Requirement
What you give back should match the records word for word.
___ Information ___
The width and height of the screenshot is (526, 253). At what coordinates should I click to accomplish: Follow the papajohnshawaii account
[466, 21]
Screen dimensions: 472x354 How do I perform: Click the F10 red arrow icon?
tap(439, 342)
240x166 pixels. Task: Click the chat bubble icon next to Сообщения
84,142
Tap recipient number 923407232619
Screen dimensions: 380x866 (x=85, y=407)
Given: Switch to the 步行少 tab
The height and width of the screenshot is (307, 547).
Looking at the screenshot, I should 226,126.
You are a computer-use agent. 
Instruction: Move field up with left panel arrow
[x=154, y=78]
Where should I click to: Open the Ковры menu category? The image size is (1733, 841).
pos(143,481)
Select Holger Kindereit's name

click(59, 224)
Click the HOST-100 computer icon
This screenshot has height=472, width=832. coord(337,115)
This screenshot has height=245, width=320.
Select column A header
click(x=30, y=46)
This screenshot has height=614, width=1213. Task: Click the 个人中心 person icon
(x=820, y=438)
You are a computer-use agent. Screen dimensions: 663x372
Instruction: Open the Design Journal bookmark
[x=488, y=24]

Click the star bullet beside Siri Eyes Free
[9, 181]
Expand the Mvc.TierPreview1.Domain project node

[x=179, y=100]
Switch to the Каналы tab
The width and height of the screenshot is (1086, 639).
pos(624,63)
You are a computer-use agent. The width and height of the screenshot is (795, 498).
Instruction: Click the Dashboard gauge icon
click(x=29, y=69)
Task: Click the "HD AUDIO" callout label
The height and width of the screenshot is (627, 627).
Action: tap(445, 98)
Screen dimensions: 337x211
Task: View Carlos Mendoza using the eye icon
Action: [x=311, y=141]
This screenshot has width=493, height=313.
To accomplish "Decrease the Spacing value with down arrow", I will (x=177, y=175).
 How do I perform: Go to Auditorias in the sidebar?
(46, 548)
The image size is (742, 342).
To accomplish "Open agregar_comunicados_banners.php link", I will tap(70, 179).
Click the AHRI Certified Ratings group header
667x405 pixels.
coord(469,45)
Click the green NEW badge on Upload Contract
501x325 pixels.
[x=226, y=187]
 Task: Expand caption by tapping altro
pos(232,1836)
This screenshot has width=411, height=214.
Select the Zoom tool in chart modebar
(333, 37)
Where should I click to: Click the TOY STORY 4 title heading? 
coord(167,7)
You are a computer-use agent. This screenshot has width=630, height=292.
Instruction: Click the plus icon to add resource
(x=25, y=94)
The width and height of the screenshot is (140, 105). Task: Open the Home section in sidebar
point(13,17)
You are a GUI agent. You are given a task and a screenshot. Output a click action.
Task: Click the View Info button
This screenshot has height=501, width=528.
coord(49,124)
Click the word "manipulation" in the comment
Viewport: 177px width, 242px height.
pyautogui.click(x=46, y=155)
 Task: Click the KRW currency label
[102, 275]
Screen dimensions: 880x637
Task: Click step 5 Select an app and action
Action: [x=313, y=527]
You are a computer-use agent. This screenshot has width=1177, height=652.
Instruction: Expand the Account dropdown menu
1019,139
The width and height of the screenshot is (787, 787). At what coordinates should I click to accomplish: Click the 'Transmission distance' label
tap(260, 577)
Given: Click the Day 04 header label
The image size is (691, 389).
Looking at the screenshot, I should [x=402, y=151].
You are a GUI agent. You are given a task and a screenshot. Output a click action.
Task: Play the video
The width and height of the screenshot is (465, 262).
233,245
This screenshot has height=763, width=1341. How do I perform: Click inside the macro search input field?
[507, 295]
___
Reply to the exercise
The width and height of the screenshot is (526, 253). At what coordinates should I click to accomplish: Follow the papajohnshawaii account
[466, 21]
Screen dimensions: 472x354 How do I perform: Click the F10 red arrow icon?
tap(439, 342)
240x166 pixels. Task: Click the chat bubble icon next to Сообщения
84,142
Tap recipient number 923407232619
Screen dimensions: 380x866 (x=85, y=407)
Given: Switch to the 步行少 tab
The height and width of the screenshot is (307, 547).
Looking at the screenshot, I should 226,126.
You are a computer-use agent. 
Instruction: Move field up with left panel arrow
[x=154, y=78]
Where should I click to: Open the Ковры menu category? The image size is (1733, 841).
pos(143,481)
Select Holger Kindereit's name

click(59, 224)
Click the HOST-100 computer icon
This screenshot has height=472, width=832. coord(337,115)
This screenshot has height=245, width=320.
Select column A header
click(x=30, y=46)
This screenshot has height=614, width=1213. Task: Click the 个人中心 person icon
(x=820, y=438)
You are a computer-use agent. Screen dimensions: 663x372
Instruction: Open the Design Journal bookmark
[x=488, y=24]

Click the star bullet beside Siri Eyes Free
[9, 181]
Expand the Mvc.TierPreview1.Domain project node

[x=179, y=100]
Switch to the Каналы tab
The width and height of the screenshot is (1086, 639).
pos(624,63)
You are a computer-use agent. The width and height of the screenshot is (795, 498).
Instruction: Click the Dashboard gauge icon
click(x=29, y=69)
Task: Click the "HD AUDIO" callout label
The height and width of the screenshot is (627, 627).
Action: tap(445, 98)
Screen dimensions: 337x211
Task: View Carlos Mendoza using the eye icon
Action: [x=311, y=141]
This screenshot has width=493, height=313.
To accomplish "Decrease the Spacing value with down arrow", I will (x=177, y=175).
 How do I perform: Go to Auditorias in the sidebar?
(46, 548)
The image size is (742, 342).
To accomplish "Open agregar_comunicados_banners.php link", I will tap(70, 179).
Click the AHRI Certified Ratings group header
667x405 pixels.
coord(469,45)
Click the green NEW badge on Upload Contract
501x325 pixels.
[x=226, y=187]
 Task: Expand caption by tapping altro
pos(232,1836)
This screenshot has width=411, height=214.
Select the Zoom tool in chart modebar
(333, 37)
Where should I click to: Click the TOY STORY 4 title heading? 
coord(167,7)
You are a computer-use agent. This screenshot has width=630, height=292.
Instruction: Click the plus icon to add resource
(x=25, y=94)
The width and height of the screenshot is (140, 105). Task: Open the Home section in sidebar
point(13,17)
You are a GUI agent. You are given a task and a screenshot. Output a click action.
Task: Click the View Info button
This screenshot has height=501, width=528.
coord(49,124)
Click the word "manipulation" in the comment
Viewport: 177px width, 242px height.
pyautogui.click(x=46, y=155)
 Task: Click the KRW currency label
[102, 275]
Screen dimensions: 880x637
Task: Click step 5 Select an app and action
Action: [x=313, y=527]
You are a computer-use agent. This screenshot has width=1177, height=652.
Instruction: Expand the Account dropdown menu
1019,139
The width and height of the screenshot is (787, 787). At what coordinates should I click to accomplish: Click the 'Transmission distance' label
tap(260, 577)
Given: Click the Day 04 header label
The image size is (691, 389).
Looking at the screenshot, I should [x=402, y=151].
You are a GUI agent. You are given a task and a screenshot. Output a click action.
Task: Play the video
The width and height of the screenshot is (465, 262).
233,245
This screenshot has height=763, width=1341. How do I perform: Click inside the macro search input field?
[507, 295]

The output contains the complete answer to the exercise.